▶ **Exercice A**:
Selon le texte sur les espaces de travail, qu'est-ce qui favoriserait la productivité accrue des télétravailleurs ?
▶ **Exercice B**:
Reproduisez fidèlement le passage du texte sur les espaces de travail qui s'ouvre sur les mots contenant « L’entreprise cherche aussi » et se termine par « ses futurs candidats. ».

▶ **Texte du document**:
Du côté des organisations, le moment est également propice aux changements en termes de spatialité. Les entreprises recherchent désormais des engagements contractuels moins contraignants que les baux complexes que l’on connaissait jusqu’en 2020. Il est désormais question de privilégier des solutions souples, qui peuvent rapidement s’adapter à toute sorte d’aléas. On cherche alors des locations simples, sans engagement ou presque, où l’hébergement des collaborateurs s’envisage comme un service clé en main. On regarde parfois du côté des tiers-lieux et du corpoworking.

L’entreprise cherche aussi à rendre ses espaces attractifs : plus de zones dédiées au bien-être, plus d’ergonomie, plus d’endroits pour le collectif, mais aussi plus de services pour les collaborateurs (ce que nous observons bien avec l’orientation du Facility Management vers l’Hospitality). Plus que jamais, ces espaces organisationnels sont les vitrines de la marque-employeur qui s’adressent aussi bien à ses actuels employés qu’à ses futurs candidats.

 

Une scission entre le travail et la vie organisationnelle

 

Beaucoup de raisons peuvent pousser à aimer le travail chez soi. Le confort d’abord. Celui de se lever plus tard, de ne pas s’imposer de temps de transport, de s’installer où bon nous semble et de changer de place à l’envi, ou encore de suivre son véritable rythme intérieur : travailler lorsqu’on est capable de se concentrer ; faire autre chose quand nous n’arrivons plus à produire. Néanmoins ce ne sont pas ces éléments de bien-être qui favoriseraient la productivité accrue des télétravailleurs. Il s’agirait plutôt de la capacité que nous avons, chez nous, à contrôler notre environnement immédiat, et par-là même à nous mettre à l’abri de toute forme de perturbation. Ainsi, les tâches requérant de la concentration seraient conservées pour le domicile et les plus triviales se traiteraient au bureau.

▶ **Extrait des données**:
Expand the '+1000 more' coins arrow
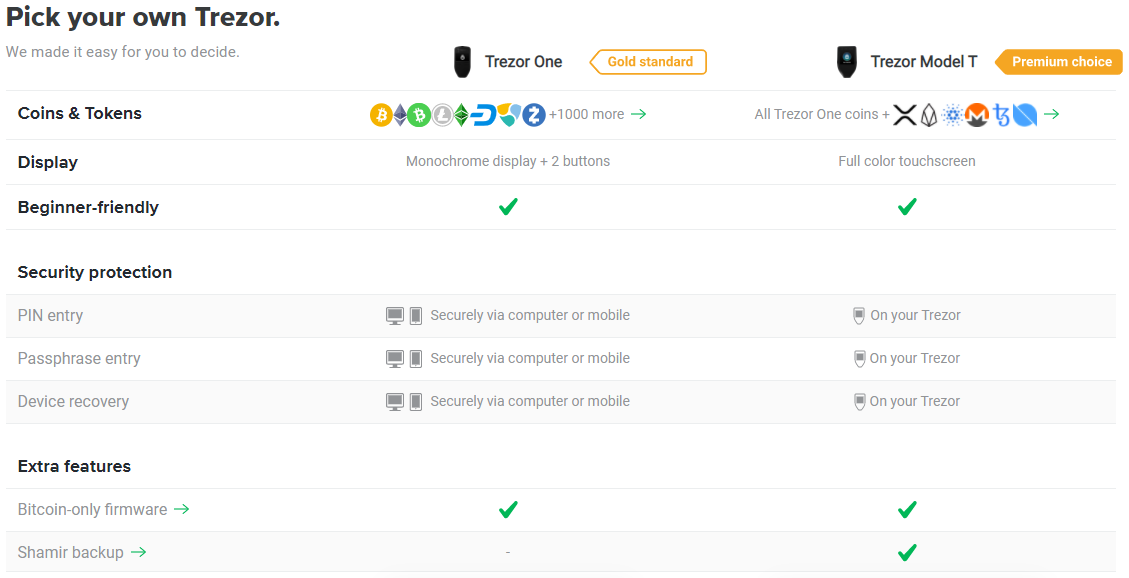The width and height of the screenshot is (1129, 578). coord(639,114)
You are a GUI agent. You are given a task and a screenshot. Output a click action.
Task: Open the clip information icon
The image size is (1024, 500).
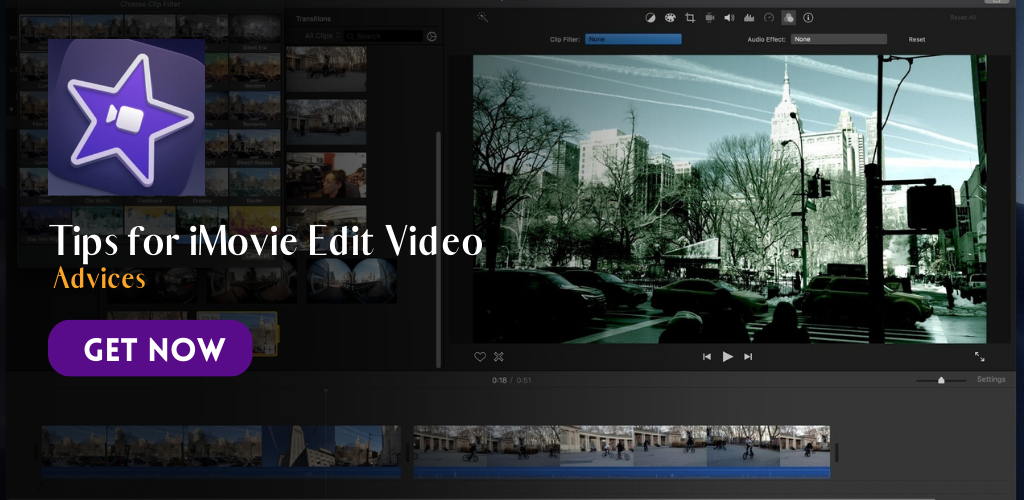[808, 17]
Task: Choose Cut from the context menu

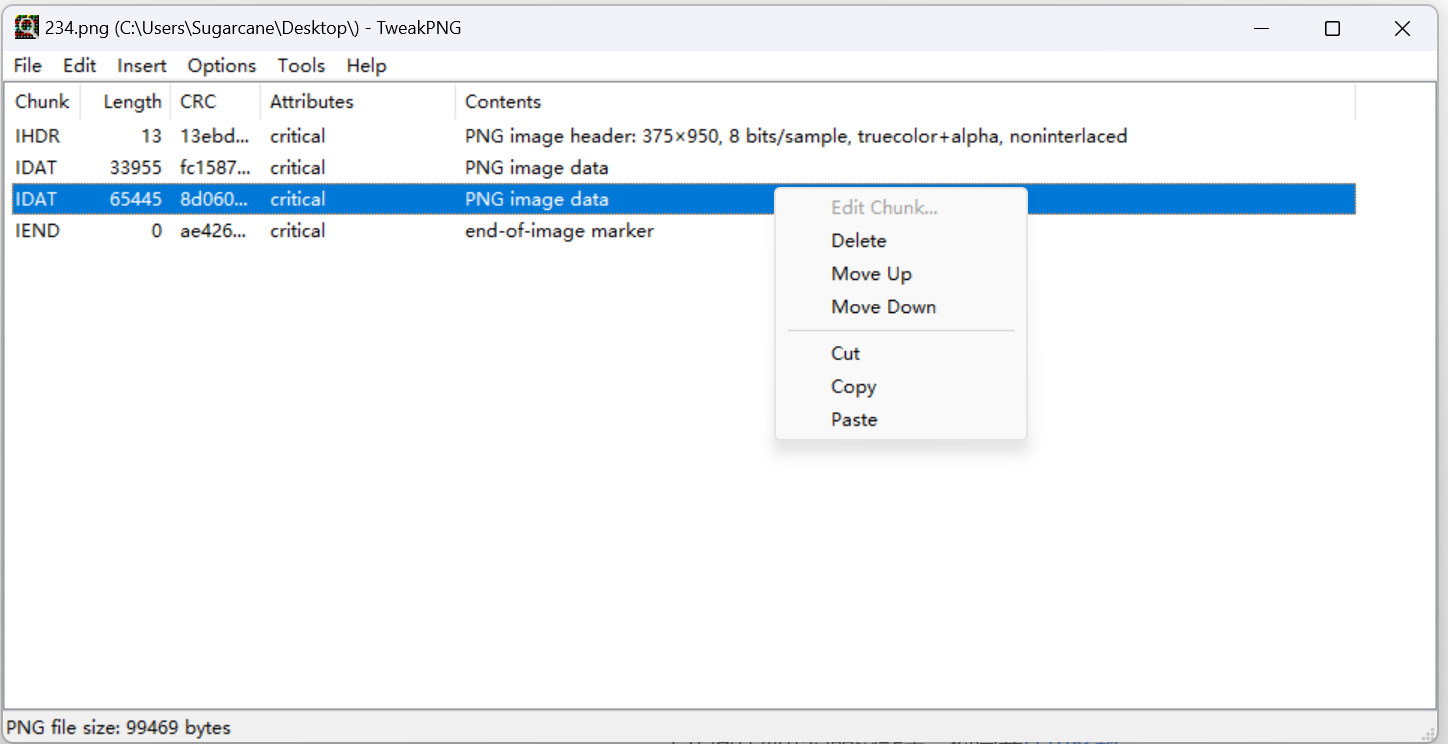Action: pyautogui.click(x=845, y=353)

▶ **Réponse finale A**:
La capacité à contrôler, chez soi, son environnement immédiat et ainsi à se mettre à l'abri de toute forme de perturbation.

▶ **Réponse finale B**:
L’entreprise cherche aussi à rendre ses espaces attractifs : plus de zones dédiées au bien-être, plus d’ergonomie, plus d’endroits pour le collectif, mais aussi plus de services pour les collaborateurs (ce que nous observons bien avec l’orientation du Facility Management vers l’Hospitality). Plus que jamais, ces espaces organisationnels sont les vitrines de la marque-employeur qui s’adressent aussi bien à ses actuels employés qu’à ses futurs candidats.